So the next time you’re trying to understand how your camera does its focusing…
…just remember this article.
It’ll get you back on track!
What is passive autofocus?
Passive autofocus is a system for capturing sharp images purely through the analysis of data. Your camera doesn’t actually do anything to its surroundings–it doesn’t send out sound waves or light waves–instead, it takes in data and makes adjustment to its focusing mechanisms based on that data. In other words, passive autofocus doesn’t require any work from the camera, aside from data processing. This is in contrast to active autofocus, which sends out signals to determine the distance from camera to subject, and only then focuses.
What is contrast detection autofocus?
Contrast detection autofocus is a type of passive autofocus. It works by analyzing data from the camera sensor, then adjusting the focus mechanism to create a higher contrast area under the selected autofocus point. Unfortunately, this is a relatively slow process, which is why camera manufacturers have moved away from contrast detection AF systems (and are using on-sensor phase detection systems, instead).

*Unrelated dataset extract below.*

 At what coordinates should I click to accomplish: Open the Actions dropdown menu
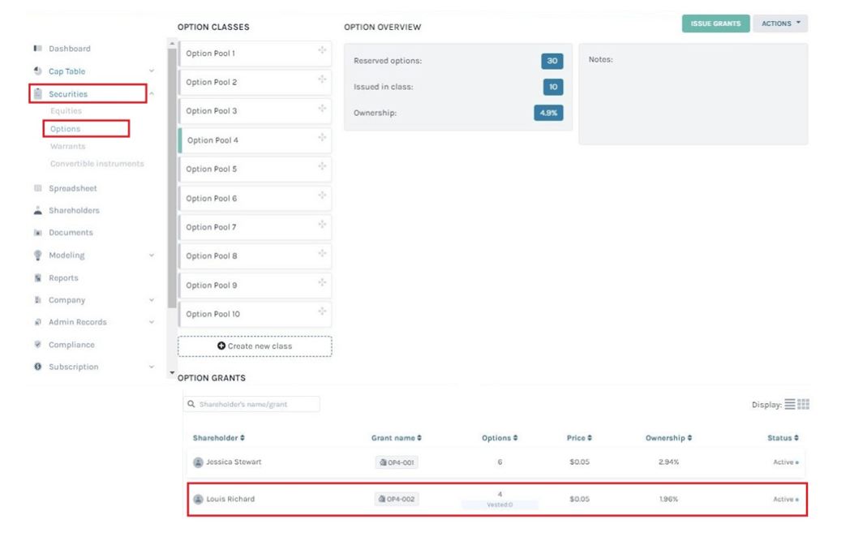779,23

What is phase detection autofocus?
Phase detection autofocus is a type of passive autofocus. It works by comparing two images of the scene, and attempts to align them with one another. Phase detection autofocus is very fast, but it has had accuracy problems in the past (when coupled with DSLRs). However, the advent of on-sensor phase detection has increased the accuracy of PDAF, while maintaining its stellar speed.
📷 Which cameras use passive autofocus?
Pretty much all of today’s popular cameras use passive autofocus, from DSLRs to compact cameras to smartphones to mirrorless models.
Which cameras use phase detection autofocus?
All current DSLRs use phase detection autofocus when working with the optical viewfinder. However, most DSLRs use contrast detection autofocus when shooting Live View. Most of the latest mirrorless cameras use at least some phase detection autofocus system, as well.
Which cameras use contrast detection autofocus?
DSLRs generally use contrast detection autofocus when shooting in Live View. Some mirrorless cameras use contrast detection AF exclusively, while others use a mix of contrast detection AF and phase detection AF (and still others use only phase detection AF).